Earlier this month, the Bureau of Alcohol, Tobacco, Firearms, and Explosives (ATF) finalized its rule regarding pistols with stabilizing braces. If you have a stabilizing brace for a pistol, or your pistol has a stabilizing brace on it and allows you to fire the pistol from the shoulder, then it is considered a small barreled rifle and thus under the regulation of the National Firearms Act and the Gun Control Act. This means these guns need to be registered under federal law, and a tax is paid for each firearm. For now, the ATF is giving current gun owners a 120-day period that started on January 13th to register their stabilizing brace tax-free.
The ATF states, “the rule’s amended definition of “rifle” clarifies that the term “designed, redesigned, made or remade, and intended to be fired from the shoulder” includes a weapon that is equipped with an accessory, component, or other rearward attachment (e.g., a “stabilizing brace”) that provides surface area that allows the weapon to be fired from the shoulder, provided other factors, as listed in the definition, indicate the weapon is designed and intended to be fired from the shoulder.”
The ATF makes clear that stabilizing braces that are attached to the arm for disabled veterans or disabled people, who own a pistol, are exempted from the rule.
After 120 day period, gun owners would have to pay a $200 tax per firearm when registering. If gun owner does not register their stabilizing brace and pay the tax, then they are at risk of a $10,000 penalty and/or 10 years of jail time.
“Other options include removing the stabilizing brace to return the firearm to a pistol or surrendering covered short-barreled rifles to ATF. Nothing in this rule bans stabilizing braces or the use of stabilizing braces on pistols,” wrote the Justice Department.
This new rule sparked outrage among gun organizations and Republican politicians arguing that the rule automatically criminalizes millions of Americans.
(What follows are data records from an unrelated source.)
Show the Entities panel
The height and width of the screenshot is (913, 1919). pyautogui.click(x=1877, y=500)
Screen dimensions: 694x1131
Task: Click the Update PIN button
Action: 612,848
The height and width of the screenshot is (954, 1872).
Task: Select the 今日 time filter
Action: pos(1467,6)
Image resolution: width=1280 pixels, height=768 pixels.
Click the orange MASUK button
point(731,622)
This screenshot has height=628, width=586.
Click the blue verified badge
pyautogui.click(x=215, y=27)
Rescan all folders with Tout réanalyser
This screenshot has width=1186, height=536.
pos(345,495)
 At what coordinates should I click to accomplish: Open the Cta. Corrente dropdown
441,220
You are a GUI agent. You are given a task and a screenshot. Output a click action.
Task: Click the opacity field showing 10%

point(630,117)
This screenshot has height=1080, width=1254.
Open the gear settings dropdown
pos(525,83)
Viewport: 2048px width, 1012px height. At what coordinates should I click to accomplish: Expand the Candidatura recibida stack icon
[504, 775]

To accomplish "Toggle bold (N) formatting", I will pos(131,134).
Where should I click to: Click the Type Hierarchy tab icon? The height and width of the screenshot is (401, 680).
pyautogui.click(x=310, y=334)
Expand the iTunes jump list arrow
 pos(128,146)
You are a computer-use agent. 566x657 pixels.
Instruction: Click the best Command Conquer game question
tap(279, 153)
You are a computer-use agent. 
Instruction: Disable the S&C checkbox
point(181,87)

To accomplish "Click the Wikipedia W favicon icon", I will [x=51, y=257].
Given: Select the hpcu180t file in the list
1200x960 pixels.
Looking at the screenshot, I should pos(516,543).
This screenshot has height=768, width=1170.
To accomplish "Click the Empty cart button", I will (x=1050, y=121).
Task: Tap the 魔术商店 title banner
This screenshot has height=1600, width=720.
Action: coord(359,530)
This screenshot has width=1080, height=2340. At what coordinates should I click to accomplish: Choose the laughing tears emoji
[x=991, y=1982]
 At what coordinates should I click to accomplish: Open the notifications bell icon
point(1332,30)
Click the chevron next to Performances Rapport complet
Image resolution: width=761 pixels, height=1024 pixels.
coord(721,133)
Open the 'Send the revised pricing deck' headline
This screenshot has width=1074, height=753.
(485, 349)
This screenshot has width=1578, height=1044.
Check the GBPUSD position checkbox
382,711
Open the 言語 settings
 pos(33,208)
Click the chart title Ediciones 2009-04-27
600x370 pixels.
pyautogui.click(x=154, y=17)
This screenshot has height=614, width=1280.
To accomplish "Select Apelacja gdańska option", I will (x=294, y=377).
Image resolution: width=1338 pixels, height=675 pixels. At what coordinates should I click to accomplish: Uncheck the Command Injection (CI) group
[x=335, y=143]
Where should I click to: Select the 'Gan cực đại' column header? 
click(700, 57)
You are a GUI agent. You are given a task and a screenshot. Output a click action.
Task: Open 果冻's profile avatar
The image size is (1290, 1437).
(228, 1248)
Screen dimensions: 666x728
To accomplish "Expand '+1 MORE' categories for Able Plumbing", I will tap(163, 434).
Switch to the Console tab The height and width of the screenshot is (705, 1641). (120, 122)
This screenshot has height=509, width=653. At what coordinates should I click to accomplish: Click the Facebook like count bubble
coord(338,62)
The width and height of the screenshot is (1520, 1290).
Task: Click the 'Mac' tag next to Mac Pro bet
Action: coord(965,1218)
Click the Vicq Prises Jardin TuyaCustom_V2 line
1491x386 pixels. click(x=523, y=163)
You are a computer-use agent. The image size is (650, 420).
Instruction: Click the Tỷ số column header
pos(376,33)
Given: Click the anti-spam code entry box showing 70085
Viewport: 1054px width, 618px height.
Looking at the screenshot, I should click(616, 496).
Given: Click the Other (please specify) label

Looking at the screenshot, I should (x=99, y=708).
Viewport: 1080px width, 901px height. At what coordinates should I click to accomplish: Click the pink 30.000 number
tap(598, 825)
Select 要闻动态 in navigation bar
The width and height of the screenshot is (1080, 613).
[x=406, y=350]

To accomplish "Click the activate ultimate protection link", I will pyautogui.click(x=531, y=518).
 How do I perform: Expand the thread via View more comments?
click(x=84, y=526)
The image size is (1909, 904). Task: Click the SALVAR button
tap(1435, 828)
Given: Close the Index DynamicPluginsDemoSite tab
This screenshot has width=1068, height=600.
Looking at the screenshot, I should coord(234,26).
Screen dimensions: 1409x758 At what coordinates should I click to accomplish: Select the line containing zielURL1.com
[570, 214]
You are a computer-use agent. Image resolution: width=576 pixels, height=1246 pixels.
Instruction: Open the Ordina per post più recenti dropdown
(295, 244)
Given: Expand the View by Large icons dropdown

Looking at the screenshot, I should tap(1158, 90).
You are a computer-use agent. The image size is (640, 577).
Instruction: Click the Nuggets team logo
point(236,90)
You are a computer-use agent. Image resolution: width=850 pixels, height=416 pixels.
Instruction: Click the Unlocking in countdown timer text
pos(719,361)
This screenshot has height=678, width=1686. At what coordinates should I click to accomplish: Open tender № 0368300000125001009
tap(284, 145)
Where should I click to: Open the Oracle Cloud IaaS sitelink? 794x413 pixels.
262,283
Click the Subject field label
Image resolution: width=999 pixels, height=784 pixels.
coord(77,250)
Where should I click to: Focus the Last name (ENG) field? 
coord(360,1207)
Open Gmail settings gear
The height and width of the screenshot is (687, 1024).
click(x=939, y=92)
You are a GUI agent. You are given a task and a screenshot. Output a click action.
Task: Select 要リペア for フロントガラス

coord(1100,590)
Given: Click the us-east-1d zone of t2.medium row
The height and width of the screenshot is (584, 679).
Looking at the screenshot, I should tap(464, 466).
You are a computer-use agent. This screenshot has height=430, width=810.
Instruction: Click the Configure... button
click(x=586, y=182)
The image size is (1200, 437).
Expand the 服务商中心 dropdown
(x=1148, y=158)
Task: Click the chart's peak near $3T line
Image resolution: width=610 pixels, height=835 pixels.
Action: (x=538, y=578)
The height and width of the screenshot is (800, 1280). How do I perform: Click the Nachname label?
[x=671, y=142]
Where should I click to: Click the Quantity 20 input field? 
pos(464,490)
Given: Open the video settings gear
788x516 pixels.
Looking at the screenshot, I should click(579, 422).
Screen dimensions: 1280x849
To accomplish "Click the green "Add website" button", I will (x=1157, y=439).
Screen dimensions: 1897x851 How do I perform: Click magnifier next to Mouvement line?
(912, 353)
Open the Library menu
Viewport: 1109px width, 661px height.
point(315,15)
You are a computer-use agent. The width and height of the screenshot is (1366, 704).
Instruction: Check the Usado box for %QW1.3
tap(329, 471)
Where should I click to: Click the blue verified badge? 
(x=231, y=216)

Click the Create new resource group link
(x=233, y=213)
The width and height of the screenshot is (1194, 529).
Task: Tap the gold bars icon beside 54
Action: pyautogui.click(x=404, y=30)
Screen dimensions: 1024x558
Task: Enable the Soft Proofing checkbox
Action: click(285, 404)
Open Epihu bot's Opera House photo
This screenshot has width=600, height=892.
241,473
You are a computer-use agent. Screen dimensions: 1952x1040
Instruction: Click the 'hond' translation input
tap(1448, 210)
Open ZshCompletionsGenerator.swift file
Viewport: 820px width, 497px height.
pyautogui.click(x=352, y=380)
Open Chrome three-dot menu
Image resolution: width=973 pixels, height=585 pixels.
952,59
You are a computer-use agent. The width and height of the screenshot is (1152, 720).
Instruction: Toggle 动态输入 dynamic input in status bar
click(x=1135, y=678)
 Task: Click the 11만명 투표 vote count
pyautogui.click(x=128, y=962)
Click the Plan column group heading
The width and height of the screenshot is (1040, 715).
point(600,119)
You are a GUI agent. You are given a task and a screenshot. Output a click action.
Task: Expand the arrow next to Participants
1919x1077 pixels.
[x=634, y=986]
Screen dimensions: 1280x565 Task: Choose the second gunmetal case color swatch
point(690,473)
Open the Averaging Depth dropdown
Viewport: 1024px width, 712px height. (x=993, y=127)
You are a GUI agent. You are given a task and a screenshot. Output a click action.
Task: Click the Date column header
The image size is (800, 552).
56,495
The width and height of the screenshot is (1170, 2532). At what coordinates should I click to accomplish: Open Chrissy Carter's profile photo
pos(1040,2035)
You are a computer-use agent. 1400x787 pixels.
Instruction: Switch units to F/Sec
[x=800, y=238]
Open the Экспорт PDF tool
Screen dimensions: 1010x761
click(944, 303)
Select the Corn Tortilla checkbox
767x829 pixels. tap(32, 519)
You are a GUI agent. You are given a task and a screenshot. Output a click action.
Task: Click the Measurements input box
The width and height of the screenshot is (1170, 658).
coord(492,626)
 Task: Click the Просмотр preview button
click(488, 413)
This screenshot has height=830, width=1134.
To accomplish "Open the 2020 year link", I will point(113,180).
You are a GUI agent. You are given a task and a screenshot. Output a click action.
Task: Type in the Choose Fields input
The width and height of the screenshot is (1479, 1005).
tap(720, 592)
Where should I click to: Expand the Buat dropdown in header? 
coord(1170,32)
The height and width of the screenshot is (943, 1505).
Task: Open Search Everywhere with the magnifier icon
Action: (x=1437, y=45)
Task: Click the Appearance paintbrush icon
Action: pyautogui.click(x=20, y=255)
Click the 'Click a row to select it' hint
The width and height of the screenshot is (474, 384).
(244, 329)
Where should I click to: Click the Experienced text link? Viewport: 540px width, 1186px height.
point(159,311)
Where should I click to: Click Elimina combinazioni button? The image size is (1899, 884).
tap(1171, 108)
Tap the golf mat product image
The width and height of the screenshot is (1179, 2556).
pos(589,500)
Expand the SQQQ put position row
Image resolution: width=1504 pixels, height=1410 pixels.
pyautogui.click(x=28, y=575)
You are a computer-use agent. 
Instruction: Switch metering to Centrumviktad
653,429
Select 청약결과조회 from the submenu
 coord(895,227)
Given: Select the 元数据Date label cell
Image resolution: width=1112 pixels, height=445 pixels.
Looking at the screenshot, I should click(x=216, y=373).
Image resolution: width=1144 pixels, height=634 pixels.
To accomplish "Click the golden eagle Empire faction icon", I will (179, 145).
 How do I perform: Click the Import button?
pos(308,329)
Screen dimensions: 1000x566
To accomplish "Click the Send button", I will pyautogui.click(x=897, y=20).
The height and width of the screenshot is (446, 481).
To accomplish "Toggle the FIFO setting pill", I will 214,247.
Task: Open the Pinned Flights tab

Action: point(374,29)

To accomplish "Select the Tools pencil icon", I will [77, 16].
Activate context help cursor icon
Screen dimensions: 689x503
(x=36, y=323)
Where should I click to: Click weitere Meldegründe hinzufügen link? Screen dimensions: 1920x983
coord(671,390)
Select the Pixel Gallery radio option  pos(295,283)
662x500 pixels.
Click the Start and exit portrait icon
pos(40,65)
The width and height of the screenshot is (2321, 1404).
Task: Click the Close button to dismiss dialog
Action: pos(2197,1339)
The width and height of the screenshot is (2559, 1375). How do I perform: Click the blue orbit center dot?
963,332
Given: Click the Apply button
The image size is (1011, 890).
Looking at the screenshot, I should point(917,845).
A letter signed by over 40 Republican senators condemns the new rule as another attempt at greater firearm regulation. “The way the proposed rule is written makes clear that ATF intends to bring the most common uses of the most widely possessed stabilizing braces within the purview of the NF A. Doing so would turn millions of law-abiding Americans into criminals overnight, and would constitute the largest executive branch-imposed gun registration and confiscation scheme in American history.”